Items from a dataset
----

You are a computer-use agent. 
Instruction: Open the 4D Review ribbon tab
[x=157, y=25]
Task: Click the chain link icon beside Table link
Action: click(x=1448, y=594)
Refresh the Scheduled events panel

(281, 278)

----

Work required: Each entry above should be repeated exactly, with no line left out.

Answer space:
You are a computer-use agent. 
Instruction: Open the 4D Review ribbon tab
[x=157, y=25]
Task: Click the chain link icon beside Table link
Action: click(x=1448, y=594)
Refresh the Scheduled events panel

(281, 278)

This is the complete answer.